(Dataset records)
'''

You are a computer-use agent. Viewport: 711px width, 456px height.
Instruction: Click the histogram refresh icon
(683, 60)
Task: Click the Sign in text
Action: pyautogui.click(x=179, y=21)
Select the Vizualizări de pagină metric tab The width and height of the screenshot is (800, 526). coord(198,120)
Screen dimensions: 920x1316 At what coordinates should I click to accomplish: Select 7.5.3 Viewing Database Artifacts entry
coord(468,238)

'''
'''

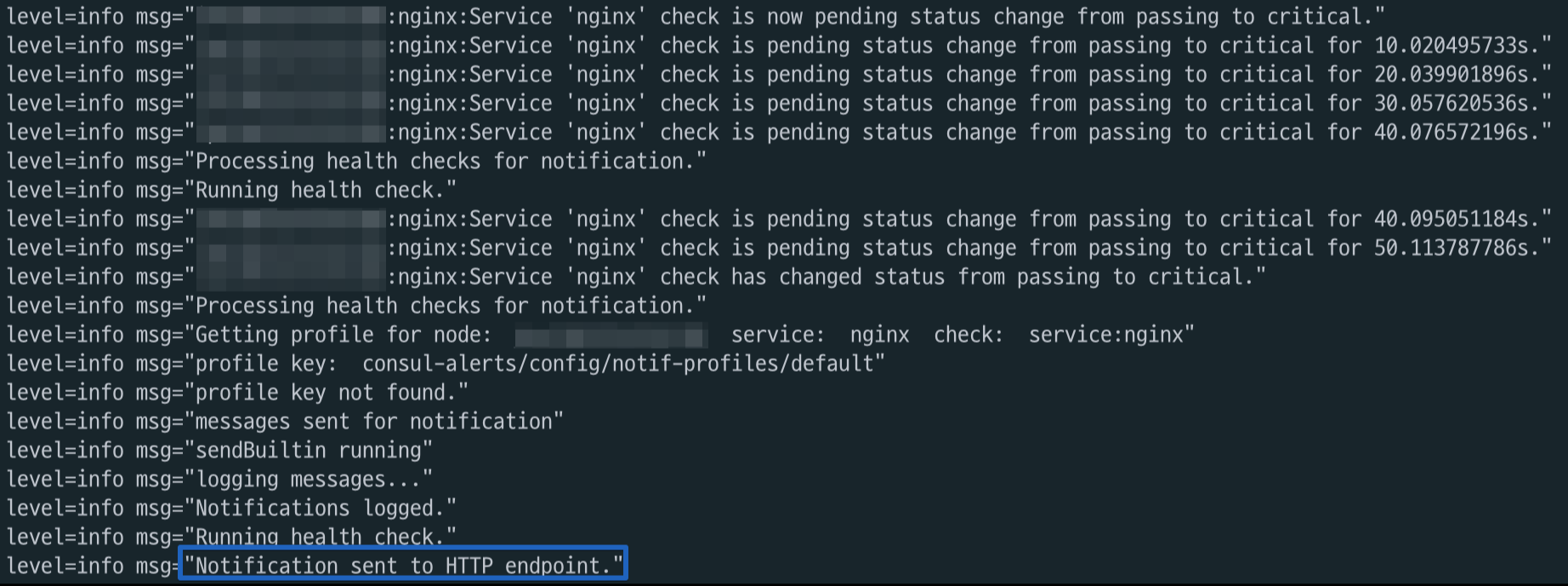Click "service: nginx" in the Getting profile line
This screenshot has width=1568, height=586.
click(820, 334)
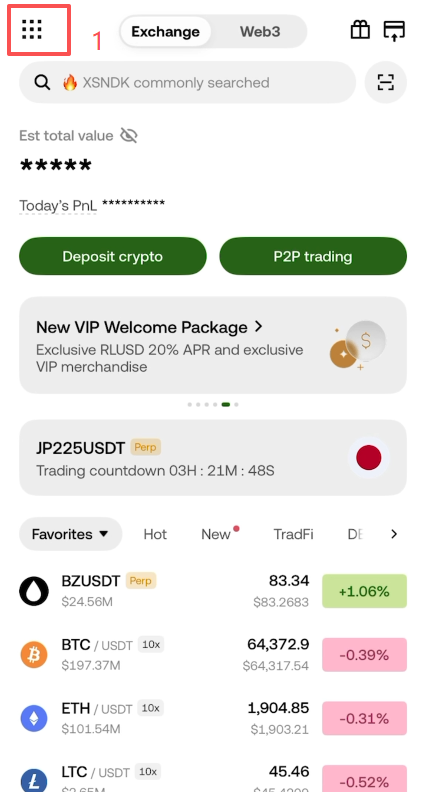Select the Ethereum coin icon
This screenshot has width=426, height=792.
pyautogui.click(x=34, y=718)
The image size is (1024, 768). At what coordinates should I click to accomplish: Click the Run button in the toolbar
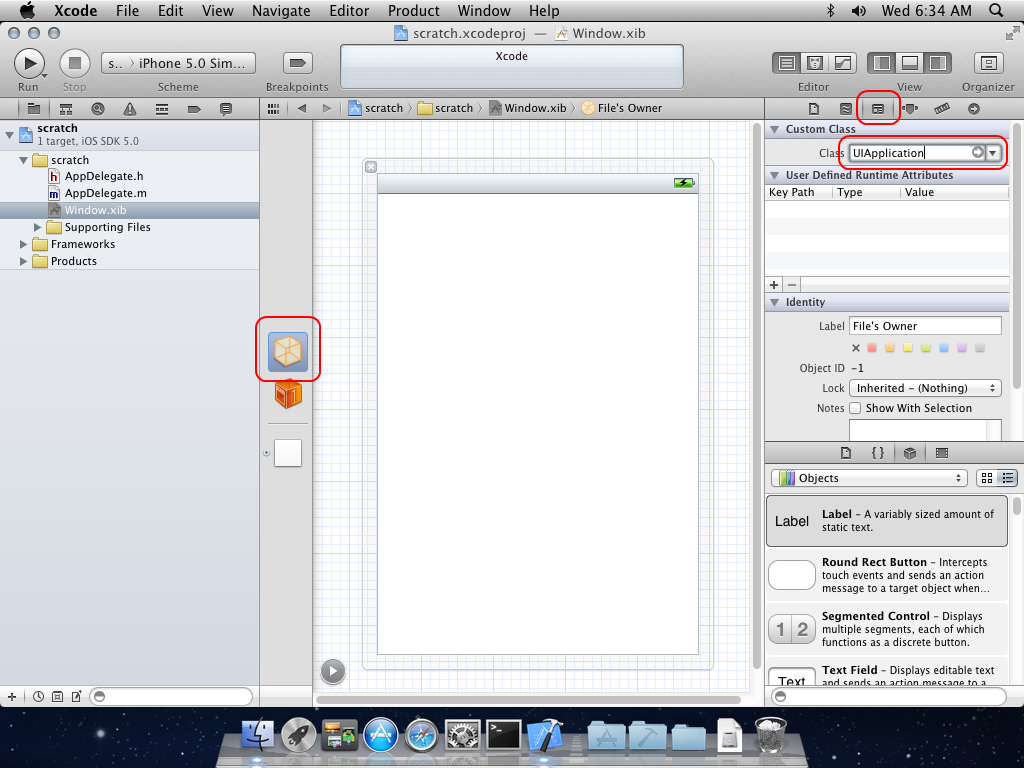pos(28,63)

'''

EXERCISE DETAILS:
The answer is the run of lines above from the line containing "You are a computer-use" through the line containing "Select the Vizualizări", copied exactly and alone.

EXERCISE SOLUTION:
You are a computer-use agent. Viewport: 711px width, 456px height.
Instruction: Click the histogram refresh icon
(683, 60)
Task: Click the Sign in text
Action: pyautogui.click(x=179, y=21)
Select the Vizualizări de pagină metric tab The width and height of the screenshot is (800, 526). coord(198,120)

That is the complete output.